What the exercise asks: Exact copy, no pictures: repeat the data that follows.

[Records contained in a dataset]

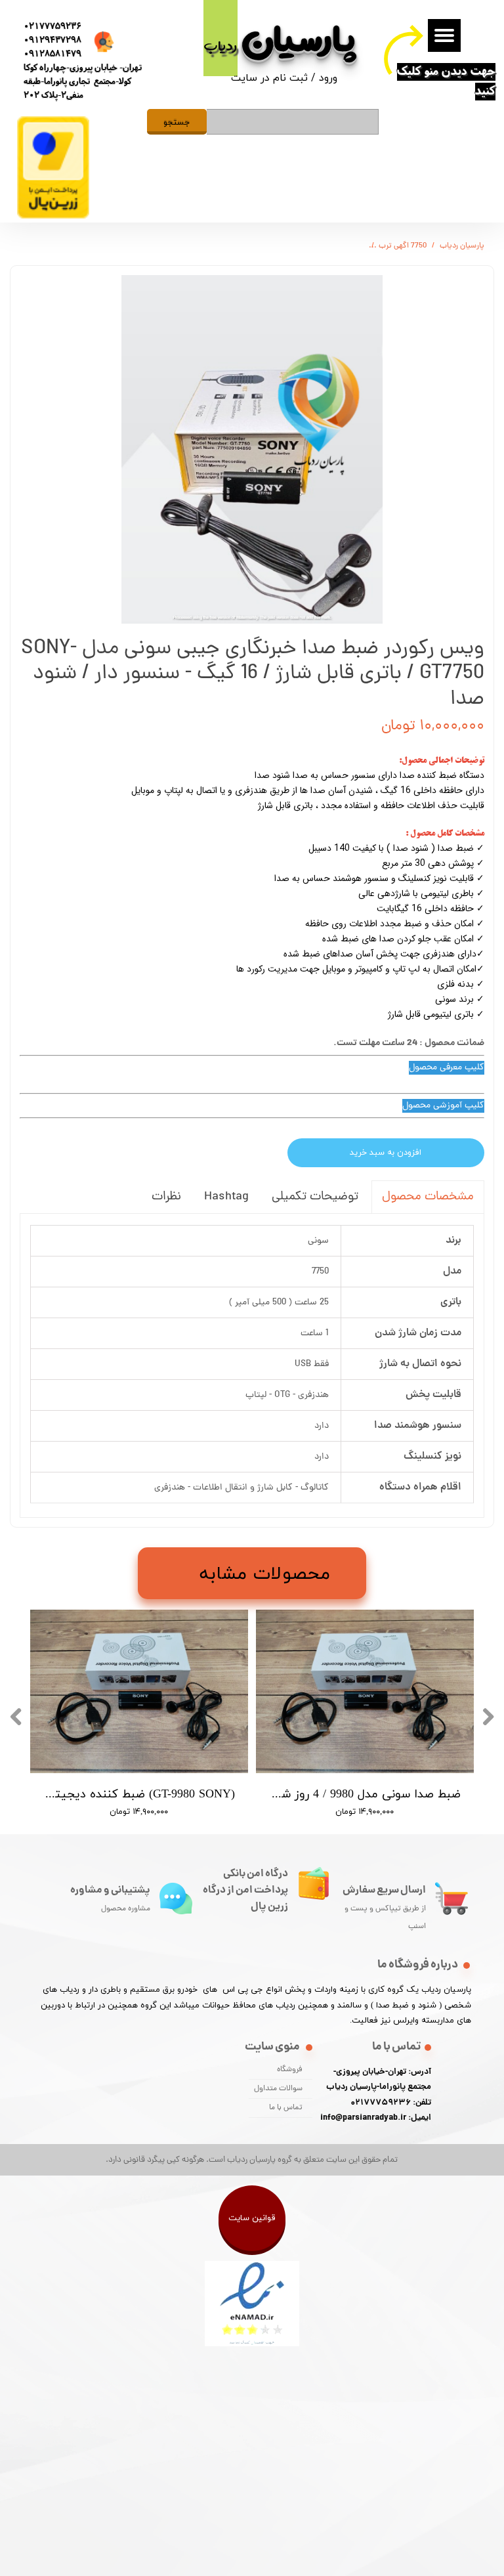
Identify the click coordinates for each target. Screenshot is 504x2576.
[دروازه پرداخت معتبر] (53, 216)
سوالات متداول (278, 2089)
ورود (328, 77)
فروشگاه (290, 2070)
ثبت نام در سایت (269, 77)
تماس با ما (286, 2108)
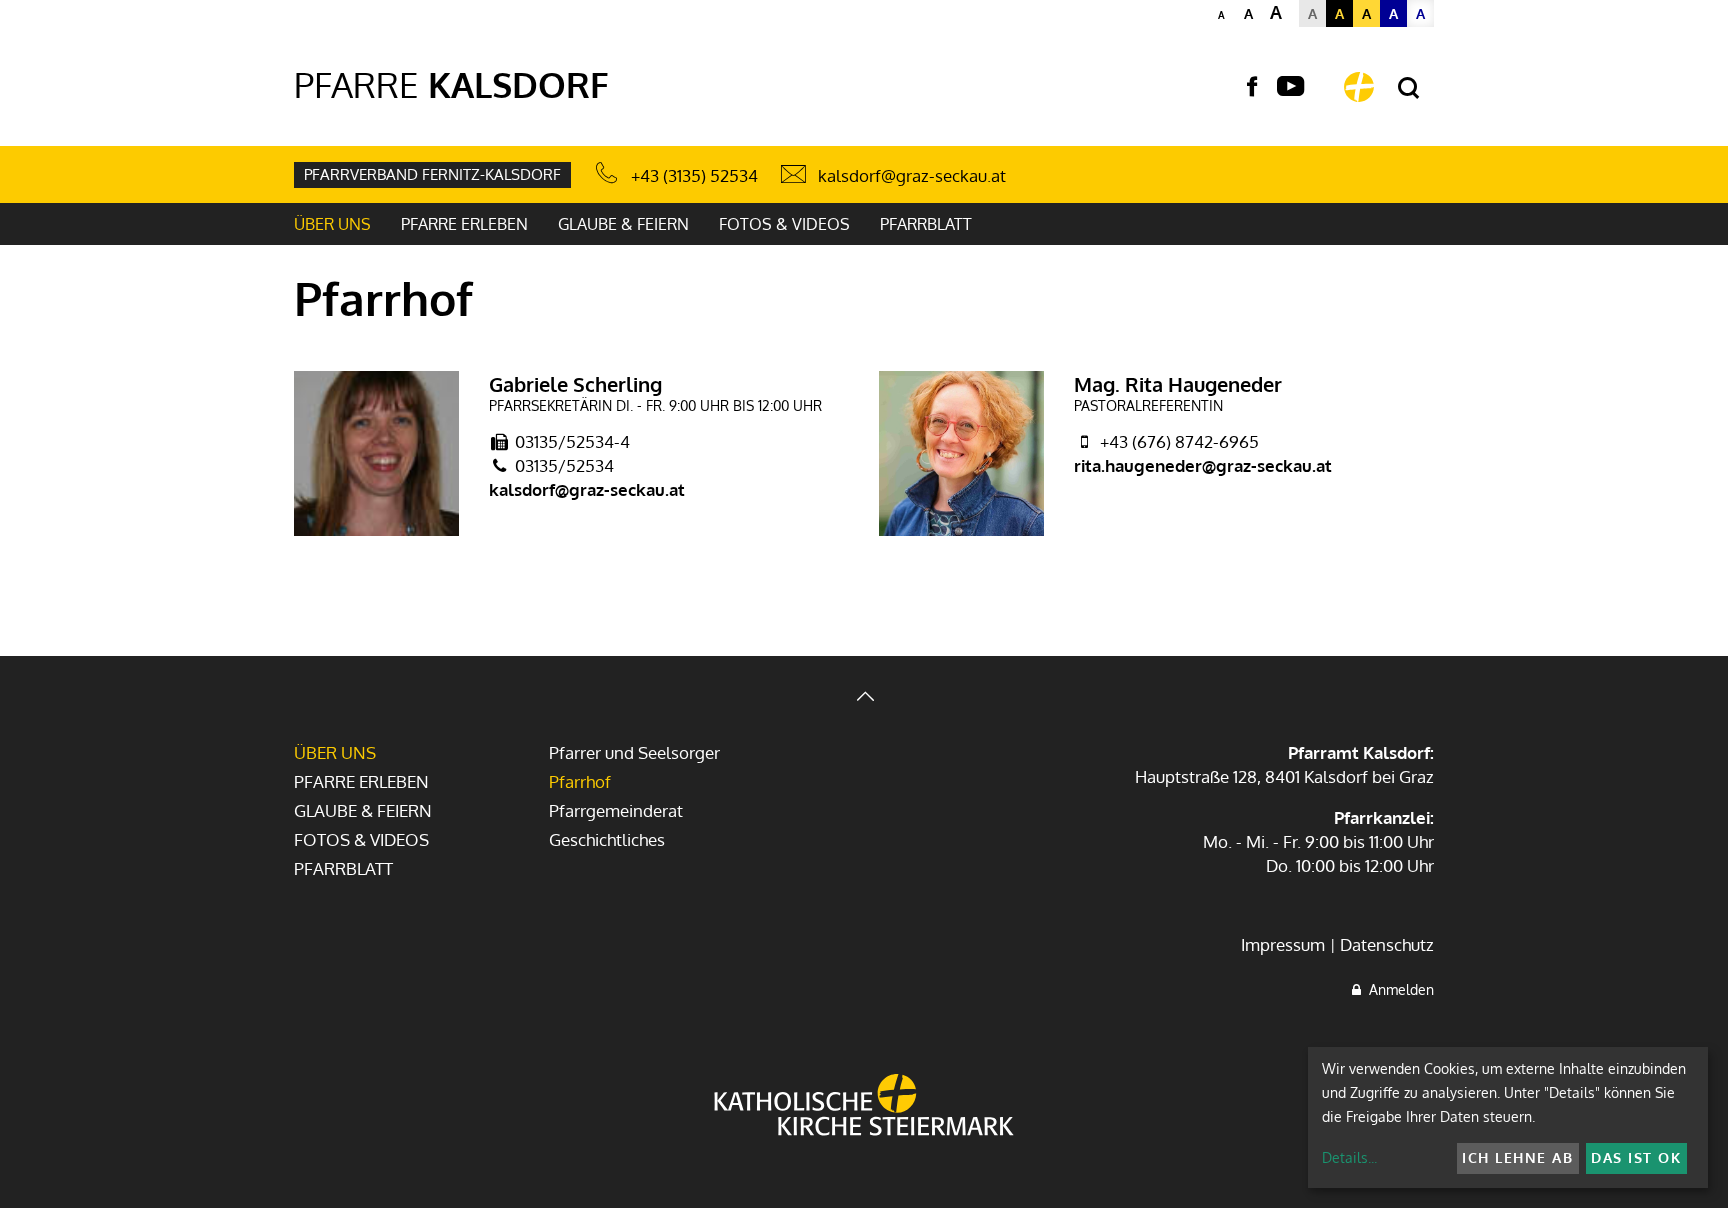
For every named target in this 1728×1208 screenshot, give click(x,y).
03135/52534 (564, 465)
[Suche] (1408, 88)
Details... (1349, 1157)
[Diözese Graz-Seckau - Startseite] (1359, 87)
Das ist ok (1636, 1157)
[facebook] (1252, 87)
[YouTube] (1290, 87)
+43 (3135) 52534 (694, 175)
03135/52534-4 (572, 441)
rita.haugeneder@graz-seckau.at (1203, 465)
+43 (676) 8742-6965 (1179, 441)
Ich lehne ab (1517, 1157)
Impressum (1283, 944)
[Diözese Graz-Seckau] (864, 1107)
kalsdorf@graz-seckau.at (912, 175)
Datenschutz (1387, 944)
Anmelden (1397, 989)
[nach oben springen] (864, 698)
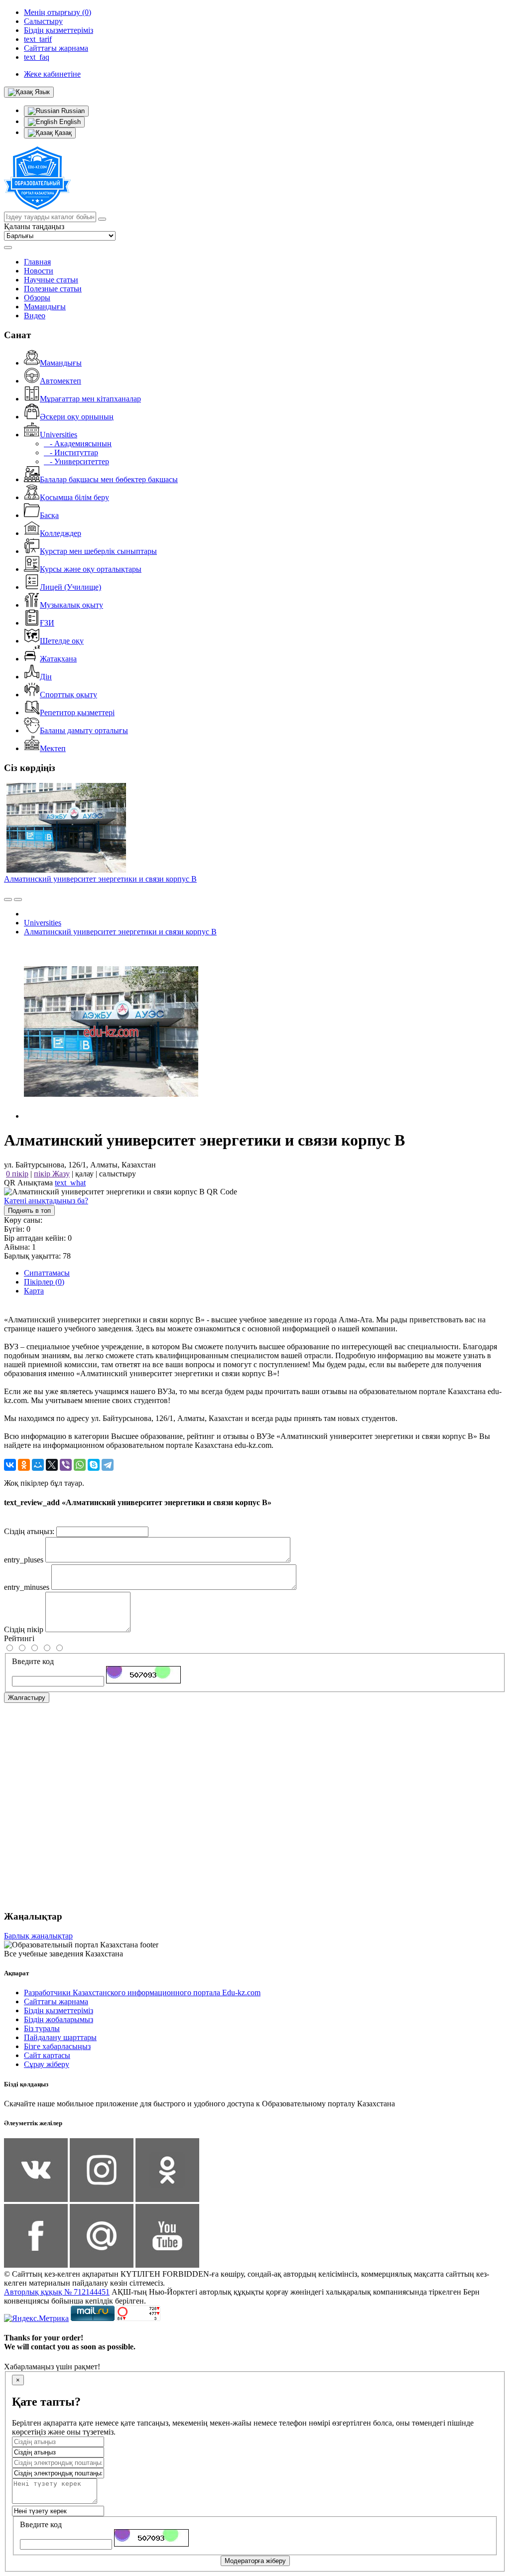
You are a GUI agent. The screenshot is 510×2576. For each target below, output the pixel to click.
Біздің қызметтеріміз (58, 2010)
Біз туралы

Answer to this exercise:
Identify the click coordinates for each target. Screenshot is 504x2576.
[دروازه پرداخت معتبر] (53, 216)
سوالات متداول (278, 2089)
ورود (328, 77)
فروشگاه (290, 2070)
ثبت نام در سایت (269, 77)
تماس با ما (286, 2108)
For every named target in this 1728×1208 screenshot, give click(x,y).
03135/52534 (564, 465)
[Suche] (1408, 88)
Details... (1349, 1157)
[Diözese Graz-Seckau - Startseite] (1359, 87)
Das ist ok (1636, 1157)
[facebook] (1252, 87)
[YouTube] (1290, 87)
+43 (3135) 52534 (694, 175)
03135/52534-4 (572, 441)
rita.haugeneder@graz-seckau.at (1203, 465)
+43 (676) 8742-6965 (1179, 441)
Ich lehne ab (1517, 1157)
Impressum (1283, 944)
[Diözese Graz-Seckau] (864, 1107)
kalsdorf@graz-seckau.at (912, 175)
Datenschutz (1387, 944)
Anmelden (1397, 989)
[nach oben springen] (864, 698)
You are a GUI agent. The screenshot is 510×2576. For each target below, output the pixel to click.
Біздің қызметтеріміз (58, 2010)
Біз туралы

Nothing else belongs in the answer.